Octave can also perform general nonlinear minimization using a successive quadratic programming solver.

— Function File: [x, obj, info, iter, nf, lambda] = sqp (x0, phi)
— Function File: [...] = sqp (x0, phi, g)
— Function File: [...] = sqp (x0, phi, g, h)
— Function File: [...] = sqp (x0, phi, g, h, lb, ub)
— Function File: [...] = sqp (x0, phi, g, h, lb, ub, maxiter)
— Function File: [...] = sqp (x0, phi, g, h, lb, ub, maxiter, tolerance)

Solve the nonlinear program

               min phi (x)
                x

subject to

               g(x)  = 0
               h(x) >= 0
               lb <= x <= ub

using a sequential quadratic programming method.

The first argument is the initial guess for the vector x0.

The second argument is a function handle pointing to the objective function. The objective function must be of the form

               y = phi (x)

in which x is a vector and y is a scalar.

The second argument may also be a 2- or 3-element cell array of function handles. The first element should point to the objective function, the second should point to a function that computes the gradient of the objective function, and the third should point to a function that computes the Hessian of the objective function. If the gradient function is not supplied, the gradient is computed by finite differences. If the Hessian function is not supplied, a BFGS update formula is used to approximate the Hessian.

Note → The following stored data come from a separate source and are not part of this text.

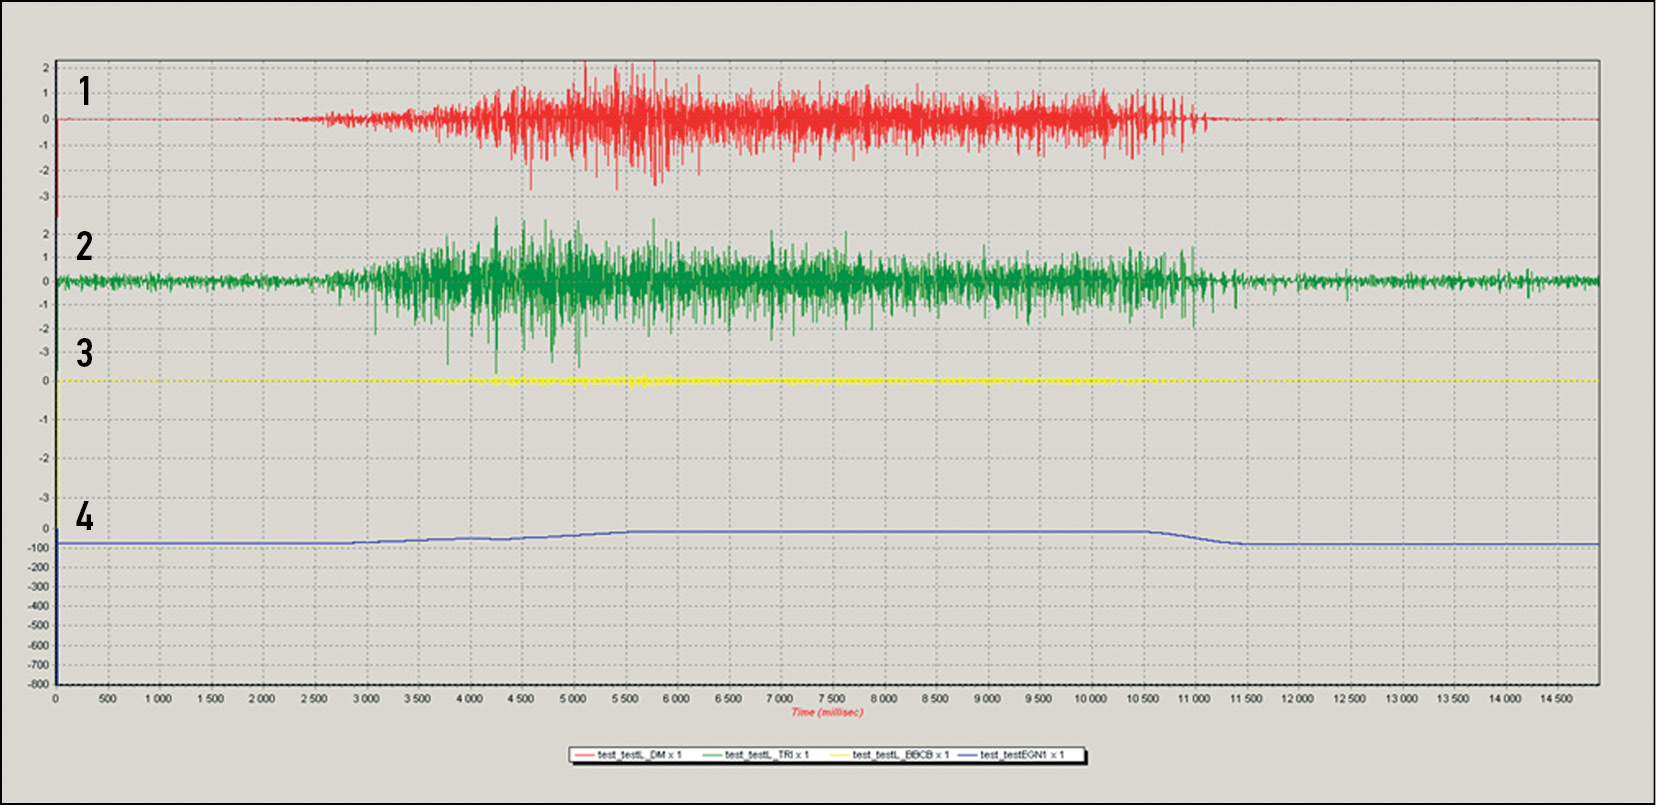Click the green TRI legend line swatch
Image resolution: width=1656 pixels, height=805 pixels.
pos(712,755)
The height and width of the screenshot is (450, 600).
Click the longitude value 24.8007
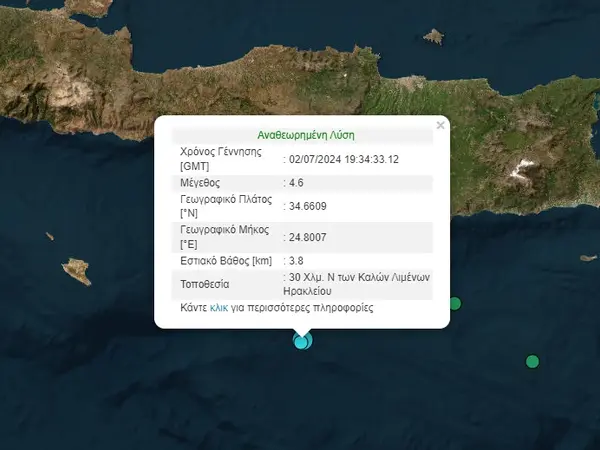coord(308,239)
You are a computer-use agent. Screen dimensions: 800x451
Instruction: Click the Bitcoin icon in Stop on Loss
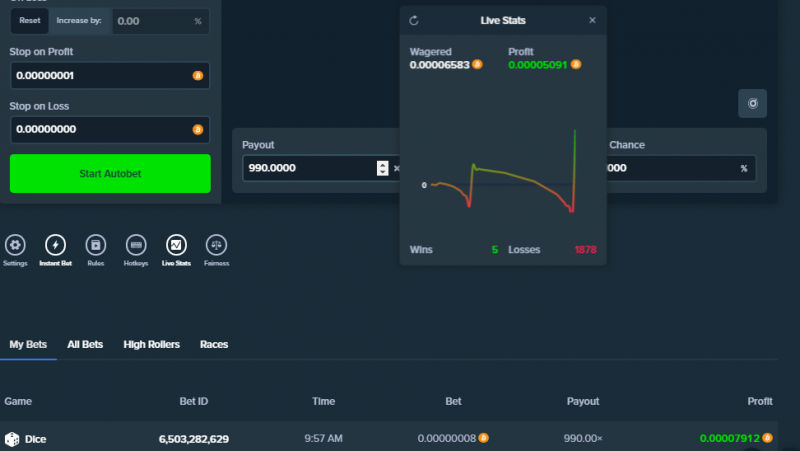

When supplied, the gradient function must be of the form

          g = gradient (x)

in which x is a vector and g is a vector.

When supplied, the Hessian function must be of the form

          h = hessian (x)

in which x is a vector and h is a matrix.

The third and fourth arguments are function handles pointing to functions that compute the equality constraints and the inequality constraints, respectively.

If the problem does not have equality (or inequality) constraints, then use an empty matrix ([]) for cef (or cif).

When supplied, the equality and inequality constraint functions must be of the form

          r = f (x)

in which x is a vector and r is a vector.

The third and fourth arguments may also be 2-element cell arrays of function handles. The first element should point to the constraint function and the second should point to a function that computes the gradient of the constraint function:

                          [ d f(x)   d f(x)        d f(x) ]
              transpose ( [ ------   -----   ...   ------ ] )
                          [  dx_1     dx_2          dx_N  ]

The fifth and sixth arguments contain lower and upper bounds on x. These must be consistent with the equality and inequality constraints g and h. If the arguments are vectors then x(i) is bound by lb(i) and ub(i). A bound can also be a scalar in which case all elements of x will share the same bound. If only one bound (lb, ub) is specified then the other will default to (-realmax, +realmax).

The seventh argument specifies the maximum number of iterations. The default value is 100.

The eighth argument specifies the tolerance for the stopping criteria. The default value is sqrt(eps).

The value returned in info may be one of the following:

101
The algorithm terminated normally. Either all constraints meet the requested tolerance, or the stepsize, delta x, is less than tol * norm (x).
102
The BFGS update failed.
103
The maximum number of iterations was reached.

An example of calling sqp:

          function r = g (x)
            r = [ sumsq(x)-10;
                  x(2)*x(3)-5*x(4)*x(5);
                  x(1)^3+x(2)^3+1 ];
          endfunction
          
          function obj = phi (x)
            obj = exp(prod(x)) - 0.5*(x(1)^3+x(2)^3+1)^2;
          endfunction
          
          x0 = [-1.8; 1.7; 1.9; -0.8; -0.8];
          
          [x, obj, info, iter, nf, lambda] = sqp (x0, @phi, @g, [])
          
          x =
          
            -1.71714
             1.59571
             1.82725
            -0.76364
            -0.76364
          
          obj = 0.053950
          info = 101
          iter = 8
          nf = 10
          lambda =
          
            -0.0401627
             0.0379578
            -0.0052227

See also: qp.